No eggs in space, US astronaut tells Limerick schoolboy

A US astronaut has divulged a litle known secret about space travel to a Limerick schoolboy.

On a visit to Limerick Institute of Technology yesterday, Shuttle member, Gregory Johnson told Liam Liddane-Dillon, 12, from Monaleen if he wants to fly into space, take burgers.

But eggs are out. Specially the scrambled variety.

National and secondary school students from Limerick and Clare were a study in concentration in LIT as they heard the latest story in the institute’s remarkable and growing space footprint — an experiment sent on the 22 million kilometre journey to the International Space Centre in September to examine if plants can grow in space.

Mr Johnson, now manager of the International Space Centre US National Laboratory, gave students an insight into the 36 shuttle missions, including the two he flew on himself, to build the centre. He said LIT’s recent space initiatives are remarkable for an institute of its size.

“It’s fascinating what LIT is doing up in space. All root systems are based on gravity so what happens when they don’t have gravity ... that’s going to be very interesting. For an institute here in Ireland to have had an experiment on the final space shuttle mission and now one to the International Space Centre speaks to the energy and dedication of the faculty and the community,” he said.
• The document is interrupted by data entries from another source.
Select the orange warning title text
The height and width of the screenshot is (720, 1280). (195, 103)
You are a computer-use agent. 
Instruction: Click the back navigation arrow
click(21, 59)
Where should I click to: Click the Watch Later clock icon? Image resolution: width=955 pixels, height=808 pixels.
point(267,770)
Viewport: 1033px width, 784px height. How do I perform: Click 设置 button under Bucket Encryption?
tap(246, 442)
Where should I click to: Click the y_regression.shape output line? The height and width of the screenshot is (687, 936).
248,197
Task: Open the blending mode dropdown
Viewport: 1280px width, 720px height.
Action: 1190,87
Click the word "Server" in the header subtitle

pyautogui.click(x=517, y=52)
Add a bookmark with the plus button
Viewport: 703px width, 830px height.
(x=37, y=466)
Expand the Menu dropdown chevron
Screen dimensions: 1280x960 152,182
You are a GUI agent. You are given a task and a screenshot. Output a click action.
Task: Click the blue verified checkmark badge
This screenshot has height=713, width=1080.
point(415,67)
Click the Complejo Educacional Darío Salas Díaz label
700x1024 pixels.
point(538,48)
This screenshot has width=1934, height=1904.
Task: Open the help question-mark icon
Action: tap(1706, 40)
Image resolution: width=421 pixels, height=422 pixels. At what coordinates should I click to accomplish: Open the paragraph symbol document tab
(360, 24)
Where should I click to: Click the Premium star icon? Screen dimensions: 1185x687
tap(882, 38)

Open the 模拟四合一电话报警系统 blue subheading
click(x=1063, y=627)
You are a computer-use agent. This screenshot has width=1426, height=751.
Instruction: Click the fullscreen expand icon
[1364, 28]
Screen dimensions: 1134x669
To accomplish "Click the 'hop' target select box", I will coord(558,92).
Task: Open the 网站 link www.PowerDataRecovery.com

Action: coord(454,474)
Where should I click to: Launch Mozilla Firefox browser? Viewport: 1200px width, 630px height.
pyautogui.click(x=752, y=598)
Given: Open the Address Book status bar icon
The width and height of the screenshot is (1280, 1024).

Students grilled Mr Johnson on several topics, from how he slept in zero gravity, to what food he ate in space which came from Liam, 12, from Monaleen National School. The astronaut told Liam: “Pretty much every kind of food you can have here on earth. What I can tell you is hamburgers were tasty but the scrambled eggs not so good!” His top advice to the students was, however, don’t be afraid to dream.

“No dream is impossible and that’s what Science Week is all about. It’s about thinking about the possibilities and that all of you, no matter where you are from, all have the opportunity and live your dream,” he said.

“I don’t think, when we started out on this journey with space science research, we would have dreamed of having a Space Shuttle astronaut and an experiment of our own that had been tested in the International Space Centre on campus at the same time. It really is a remarkable time for us,” said LIT president Dr Maria Hinfelaar.

LIT’s main investigator for its experiment Professor Gary Stutte said: “Our work has also pretty much identified LIT as a platform in Ireland for launching experiments to space.”